Test a machine that randomly packages two or three types of fruit jubes: penguin, fish, and frog. Choose the ratio that each jube type is likely to be produced within a packet of 12 jubes. For example, choose a 2:1 ratio so that penguin jubes are twice as likely to be produced as fish jubes. Look at numbers of the most common jube type, patterns in sequences of one jube type, or alternating sequences of jube types. For example, look at patterns such as penguin, fish, penguin, fish (alternating run of 4). Analyse the results of large samples. Compare the numbers of the most common jubes or longest runs of jube types. Identify the most likely number of the most commonly occurring jube type or the longest run most likely to occur in a packet.
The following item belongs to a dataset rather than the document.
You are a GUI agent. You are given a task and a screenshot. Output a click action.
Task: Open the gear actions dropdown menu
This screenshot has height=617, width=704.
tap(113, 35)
This learning object is one in a series of 17 objects.
Key learning objectives
- Students observe and analyse data about random events to test conjectures about variation.
- Students interpret frequency graphs illustrating experimental results.
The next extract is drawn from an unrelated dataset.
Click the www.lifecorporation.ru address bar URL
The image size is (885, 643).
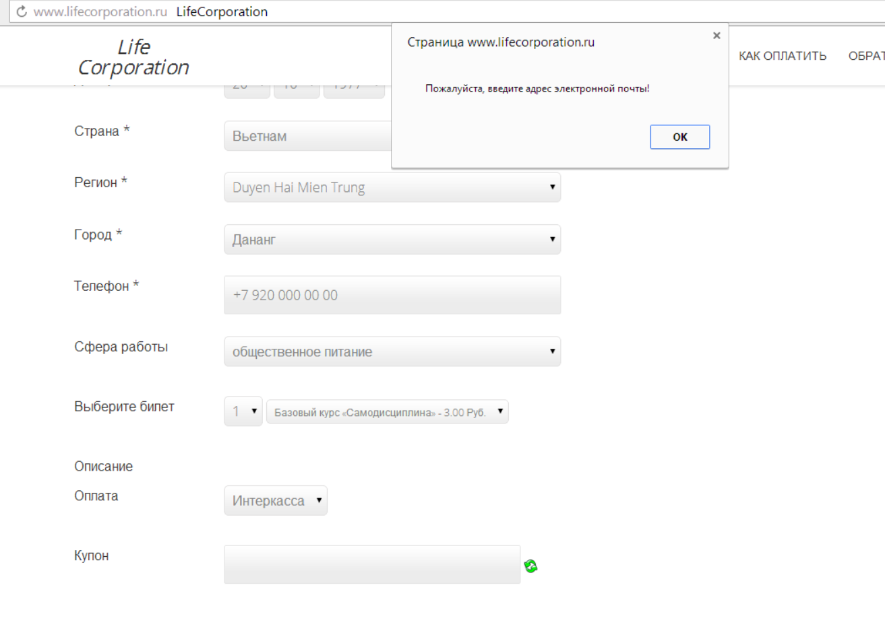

- Students observe the shape of experimentally derived data distributions.
- Students relate the shape of data distributions to statements about sample variation and sample size.
- Provides sampling scenarios for students to explore relationships between proportions, sample size, and random variation in even and uneven distributions.
- Demonstrates that conclusions based on small sample sizes can be wrong due to random variation.
- Automatically collates experimental results and displays them as frequency graphs.